*** Begin section ***

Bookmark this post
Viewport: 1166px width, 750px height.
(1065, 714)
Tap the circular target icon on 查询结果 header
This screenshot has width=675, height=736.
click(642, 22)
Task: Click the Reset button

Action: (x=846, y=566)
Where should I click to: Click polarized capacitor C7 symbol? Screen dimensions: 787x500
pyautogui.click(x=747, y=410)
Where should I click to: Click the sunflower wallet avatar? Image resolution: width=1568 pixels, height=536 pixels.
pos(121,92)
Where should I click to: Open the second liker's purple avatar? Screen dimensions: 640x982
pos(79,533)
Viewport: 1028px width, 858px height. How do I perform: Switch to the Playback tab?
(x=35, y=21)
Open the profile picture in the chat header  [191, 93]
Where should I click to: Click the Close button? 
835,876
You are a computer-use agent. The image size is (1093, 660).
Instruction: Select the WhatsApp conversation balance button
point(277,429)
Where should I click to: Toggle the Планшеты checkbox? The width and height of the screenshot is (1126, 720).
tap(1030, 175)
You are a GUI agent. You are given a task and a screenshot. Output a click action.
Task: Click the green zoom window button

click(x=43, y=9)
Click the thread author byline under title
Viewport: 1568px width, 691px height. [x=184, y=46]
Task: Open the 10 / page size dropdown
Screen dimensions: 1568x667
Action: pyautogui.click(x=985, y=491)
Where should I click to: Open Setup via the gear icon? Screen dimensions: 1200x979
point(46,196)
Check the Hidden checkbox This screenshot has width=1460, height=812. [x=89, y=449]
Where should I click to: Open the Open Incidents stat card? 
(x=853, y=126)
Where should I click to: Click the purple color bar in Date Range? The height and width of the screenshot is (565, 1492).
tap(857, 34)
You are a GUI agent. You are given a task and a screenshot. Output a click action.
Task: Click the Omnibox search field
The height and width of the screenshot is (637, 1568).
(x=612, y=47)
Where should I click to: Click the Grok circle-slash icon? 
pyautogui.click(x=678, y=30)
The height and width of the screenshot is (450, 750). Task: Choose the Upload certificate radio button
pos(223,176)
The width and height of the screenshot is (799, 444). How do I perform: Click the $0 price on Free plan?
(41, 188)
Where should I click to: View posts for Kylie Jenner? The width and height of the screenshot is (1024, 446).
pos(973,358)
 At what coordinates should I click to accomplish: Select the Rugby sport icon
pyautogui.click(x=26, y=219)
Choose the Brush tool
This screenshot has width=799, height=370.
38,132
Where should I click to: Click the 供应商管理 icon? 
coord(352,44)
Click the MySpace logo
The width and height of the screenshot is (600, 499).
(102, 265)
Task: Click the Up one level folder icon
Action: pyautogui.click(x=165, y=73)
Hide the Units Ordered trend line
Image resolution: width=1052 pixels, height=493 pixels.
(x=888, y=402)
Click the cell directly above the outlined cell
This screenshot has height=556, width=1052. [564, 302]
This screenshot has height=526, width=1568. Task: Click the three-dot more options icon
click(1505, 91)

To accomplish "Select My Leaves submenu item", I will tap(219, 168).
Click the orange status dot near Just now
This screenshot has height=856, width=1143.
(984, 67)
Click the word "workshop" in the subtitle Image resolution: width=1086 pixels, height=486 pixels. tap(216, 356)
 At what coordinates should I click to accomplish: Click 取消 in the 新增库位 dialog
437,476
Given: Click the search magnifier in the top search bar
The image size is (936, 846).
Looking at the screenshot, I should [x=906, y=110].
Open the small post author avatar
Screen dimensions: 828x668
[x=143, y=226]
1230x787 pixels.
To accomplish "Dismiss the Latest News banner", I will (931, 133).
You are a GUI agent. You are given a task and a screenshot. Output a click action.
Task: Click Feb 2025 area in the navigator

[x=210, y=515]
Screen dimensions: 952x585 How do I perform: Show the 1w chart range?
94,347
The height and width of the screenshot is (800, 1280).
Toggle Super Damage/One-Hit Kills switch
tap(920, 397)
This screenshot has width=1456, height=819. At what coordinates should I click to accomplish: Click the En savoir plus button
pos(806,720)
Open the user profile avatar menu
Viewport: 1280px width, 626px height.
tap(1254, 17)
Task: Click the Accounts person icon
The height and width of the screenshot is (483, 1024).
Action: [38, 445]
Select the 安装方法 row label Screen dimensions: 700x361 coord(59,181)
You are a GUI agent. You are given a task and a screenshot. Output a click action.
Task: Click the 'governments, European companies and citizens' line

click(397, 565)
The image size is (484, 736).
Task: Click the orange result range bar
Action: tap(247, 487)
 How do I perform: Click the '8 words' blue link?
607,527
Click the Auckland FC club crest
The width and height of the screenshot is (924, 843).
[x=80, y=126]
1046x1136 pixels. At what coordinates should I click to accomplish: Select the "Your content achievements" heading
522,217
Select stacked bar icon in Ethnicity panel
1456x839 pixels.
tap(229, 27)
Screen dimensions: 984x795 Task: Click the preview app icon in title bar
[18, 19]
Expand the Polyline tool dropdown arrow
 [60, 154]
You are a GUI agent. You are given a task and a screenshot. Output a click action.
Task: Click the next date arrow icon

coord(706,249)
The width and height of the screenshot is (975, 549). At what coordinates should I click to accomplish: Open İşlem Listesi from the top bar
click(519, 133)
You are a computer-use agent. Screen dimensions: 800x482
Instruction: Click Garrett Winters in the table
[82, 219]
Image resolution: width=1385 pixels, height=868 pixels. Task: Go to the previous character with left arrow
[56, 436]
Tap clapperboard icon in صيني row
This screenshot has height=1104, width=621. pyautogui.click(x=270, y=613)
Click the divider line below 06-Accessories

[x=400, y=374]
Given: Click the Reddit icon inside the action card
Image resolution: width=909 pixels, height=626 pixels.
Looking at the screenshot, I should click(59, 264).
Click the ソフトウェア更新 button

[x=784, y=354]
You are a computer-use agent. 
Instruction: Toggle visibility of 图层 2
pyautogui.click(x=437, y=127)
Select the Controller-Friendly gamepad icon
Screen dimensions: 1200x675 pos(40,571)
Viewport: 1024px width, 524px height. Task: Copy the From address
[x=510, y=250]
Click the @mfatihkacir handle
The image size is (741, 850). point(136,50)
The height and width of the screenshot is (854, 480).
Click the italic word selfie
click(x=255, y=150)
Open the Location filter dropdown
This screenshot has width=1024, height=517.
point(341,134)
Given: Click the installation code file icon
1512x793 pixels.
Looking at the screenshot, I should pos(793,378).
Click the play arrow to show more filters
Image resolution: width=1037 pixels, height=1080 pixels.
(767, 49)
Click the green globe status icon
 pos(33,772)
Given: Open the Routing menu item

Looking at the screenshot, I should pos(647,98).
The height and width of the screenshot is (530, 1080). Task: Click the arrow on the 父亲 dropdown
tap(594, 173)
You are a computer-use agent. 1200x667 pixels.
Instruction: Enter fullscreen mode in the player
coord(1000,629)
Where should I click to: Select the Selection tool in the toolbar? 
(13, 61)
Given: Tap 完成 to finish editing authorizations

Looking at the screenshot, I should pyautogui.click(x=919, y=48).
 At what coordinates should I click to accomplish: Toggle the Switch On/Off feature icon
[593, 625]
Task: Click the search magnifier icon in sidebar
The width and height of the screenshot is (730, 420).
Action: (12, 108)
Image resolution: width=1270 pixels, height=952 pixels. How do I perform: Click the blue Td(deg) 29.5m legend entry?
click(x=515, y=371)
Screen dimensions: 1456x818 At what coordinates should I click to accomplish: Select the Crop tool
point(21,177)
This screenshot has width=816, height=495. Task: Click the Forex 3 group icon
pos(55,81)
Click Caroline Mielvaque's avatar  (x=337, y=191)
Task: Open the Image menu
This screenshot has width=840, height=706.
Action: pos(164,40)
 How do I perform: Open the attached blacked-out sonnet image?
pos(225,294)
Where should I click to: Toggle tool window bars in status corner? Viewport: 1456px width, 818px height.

*** End section ***

YOUR GOAL. All records must be transcribed exactly, with none left out.

RESPONSE TO THE TASK.
Bookmark this post
Viewport: 1166px width, 750px height.
(1065, 714)
Tap the circular target icon on 查询结果 header
This screenshot has width=675, height=736.
click(642, 22)
Task: Click the Reset button

Action: (x=846, y=566)
Where should I click to: Click polarized capacitor C7 symbol? Screen dimensions: 787x500
pyautogui.click(x=747, y=410)
Where should I click to: Click the sunflower wallet avatar? Image resolution: width=1568 pixels, height=536 pixels.
pos(121,92)
Where should I click to: Open the second liker's purple avatar? Screen dimensions: 640x982
pos(79,533)
Viewport: 1028px width, 858px height. How do I perform: Switch to the Playback tab?
(x=35, y=21)
Open the profile picture in the chat header  [191, 93]
Where should I click to: Click the Close button? 
835,876
You are a computer-use agent. The image size is (1093, 660).
Instruction: Select the WhatsApp conversation balance button
point(277,429)
Where should I click to: Toggle the Планшеты checkbox? The width and height of the screenshot is (1126, 720).
tap(1030, 175)
You are a GUI agent. You are given a task and a screenshot. Output a click action.
Task: Click the green zoom window button

click(x=43, y=9)
Click the thread author byline under title
Viewport: 1568px width, 691px height. [x=184, y=46]
Task: Open the 10 / page size dropdown
Screen dimensions: 1568x667
Action: pyautogui.click(x=985, y=491)
Where should I click to: Open Setup via the gear icon? Screen dimensions: 1200x979
point(46,196)
Check the Hidden checkbox This screenshot has width=1460, height=812. [x=89, y=449]
Where should I click to: Open the Open Incidents stat card? 
(x=853, y=126)
Where should I click to: Click the purple color bar in Date Range? The height and width of the screenshot is (565, 1492).
tap(857, 34)
You are a GUI agent. You are given a task and a screenshot. Output a click action.
Task: Click the Omnibox search field
The height and width of the screenshot is (637, 1568).
(x=612, y=47)
Where should I click to: Click the Grok circle-slash icon? 
pyautogui.click(x=678, y=30)
The height and width of the screenshot is (450, 750). Task: Choose the Upload certificate radio button
pos(223,176)
The width and height of the screenshot is (799, 444). How do I perform: Click the $0 price on Free plan?
(41, 188)
Where should I click to: View posts for Kylie Jenner? The width and height of the screenshot is (1024, 446).
pos(973,358)
 At what coordinates should I click to accomplish: Select the Rugby sport icon
pyautogui.click(x=26, y=219)
Choose the Brush tool
This screenshot has width=799, height=370.
38,132
Where should I click to: Click the 供应商管理 icon? 
coord(352,44)
Click the MySpace logo
The width and height of the screenshot is (600, 499).
(102, 265)
Task: Click the Up one level folder icon
Action: pyautogui.click(x=165, y=73)
Hide the Units Ordered trend line
Image resolution: width=1052 pixels, height=493 pixels.
(x=888, y=402)
Click the cell directly above the outlined cell
This screenshot has height=556, width=1052. [564, 302]
This screenshot has height=526, width=1568. Task: Click the three-dot more options icon
click(1505, 91)

To accomplish "Select My Leaves submenu item", I will tap(219, 168).
Click the orange status dot near Just now
This screenshot has height=856, width=1143.
(984, 67)
Click the word "workshop" in the subtitle Image resolution: width=1086 pixels, height=486 pixels. tap(216, 356)
 At what coordinates should I click to accomplish: Click 取消 in the 新增库位 dialog
437,476
Given: Click the search magnifier in the top search bar
The image size is (936, 846).
Looking at the screenshot, I should [x=906, y=110].
Open the small post author avatar
Screen dimensions: 828x668
[x=143, y=226]
1230x787 pixels.
To accomplish "Dismiss the Latest News banner", I will (931, 133).
You are a GUI agent. You are given a task and a screenshot. Output a click action.
Task: Click Feb 2025 area in the navigator

[x=210, y=515]
Screen dimensions: 952x585 How do I perform: Show the 1w chart range?
94,347
The height and width of the screenshot is (800, 1280).
Toggle Super Damage/One-Hit Kills switch
tap(920, 397)
This screenshot has width=1456, height=819. At what coordinates should I click to accomplish: Click the En savoir plus button
pos(806,720)
Open the user profile avatar menu
Viewport: 1280px width, 626px height.
tap(1254, 17)
Task: Click the Accounts person icon
The height and width of the screenshot is (483, 1024).
Action: [38, 445]
Select the 安装方法 row label Screen dimensions: 700x361 coord(59,181)
You are a GUI agent. You are given a task and a screenshot. Output a click action.
Task: Click the 'governments, European companies and citizens' line

click(397, 565)
The image size is (484, 736).
Task: Click the orange result range bar
Action: tap(247, 487)
 How do I perform: Click the '8 words' blue link?
607,527
Click the Auckland FC club crest
The width and height of the screenshot is (924, 843).
[x=80, y=126]
1046x1136 pixels. At what coordinates should I click to accomplish: Select the "Your content achievements" heading
522,217
Select stacked bar icon in Ethnicity panel
1456x839 pixels.
tap(229, 27)
Screen dimensions: 984x795 Task: Click the preview app icon in title bar
[18, 19]
Expand the Polyline tool dropdown arrow
 [60, 154]
You are a GUI agent. You are given a task and a screenshot. Output a click action.
Task: Click the next date arrow icon

coord(706,249)
The width and height of the screenshot is (975, 549). At what coordinates should I click to accomplish: Open İşlem Listesi from the top bar
click(519, 133)
You are a computer-use agent. Screen dimensions: 800x482
Instruction: Click Garrett Winters in the table
[82, 219]
Image resolution: width=1385 pixels, height=868 pixels. Task: Go to the previous character with left arrow
[56, 436]
Tap clapperboard icon in صيني row
This screenshot has height=1104, width=621. pyautogui.click(x=270, y=613)
Click the divider line below 06-Accessories

[x=400, y=374]
Given: Click the Reddit icon inside the action card
Image resolution: width=909 pixels, height=626 pixels.
Looking at the screenshot, I should click(59, 264).
Click the ソフトウェア更新 button

[x=784, y=354]
You are a computer-use agent. 
Instruction: Toggle visibility of 图层 2
pyautogui.click(x=437, y=127)
Select the Controller-Friendly gamepad icon
Screen dimensions: 1200x675 pos(40,571)
Viewport: 1024px width, 524px height. Task: Copy the From address
[x=510, y=250]
Click the @mfatihkacir handle
The image size is (741, 850). point(136,50)
The height and width of the screenshot is (854, 480).
Click the italic word selfie
click(x=255, y=150)
Open the Location filter dropdown
This screenshot has width=1024, height=517.
point(341,134)
Given: Click the installation code file icon
1512x793 pixels.
Looking at the screenshot, I should pos(793,378).
Click the play arrow to show more filters
Image resolution: width=1037 pixels, height=1080 pixels.
(767, 49)
Click the green globe status icon
 pos(33,772)
Given: Open the Routing menu item

Looking at the screenshot, I should pos(647,98).
The height and width of the screenshot is (530, 1080). Task: Click the arrow on the 父亲 dropdown
tap(594, 173)
You are a computer-use agent. 1200x667 pixels.
Instruction: Enter fullscreen mode in the player
coord(1000,629)
Where should I click to: Select the Selection tool in the toolbar? 
(13, 61)
Given: Tap 完成 to finish editing authorizations

Looking at the screenshot, I should pyautogui.click(x=919, y=48).
 At what coordinates should I click to accomplish: Toggle the Switch On/Off feature icon
[593, 625]
Task: Click the search magnifier icon in sidebar
The width and height of the screenshot is (730, 420).
Action: (12, 108)
Image resolution: width=1270 pixels, height=952 pixels. How do I perform: Click the blue Td(deg) 29.5m legend entry?
click(x=515, y=371)
Screen dimensions: 1456x818 At what coordinates should I click to accomplish: Select the Crop tool
point(21,177)
This screenshot has width=816, height=495. Task: Click the Forex 3 group icon
pos(55,81)
Click Caroline Mielvaque's avatar  (x=337, y=191)
Task: Open the Image menu
This screenshot has width=840, height=706.
Action: pos(164,40)
 How do I perform: Open the attached blacked-out sonnet image?
pos(225,294)
Where should I click to: Toggle tool window bars in status corner? Viewport: 1456px width, 818px height.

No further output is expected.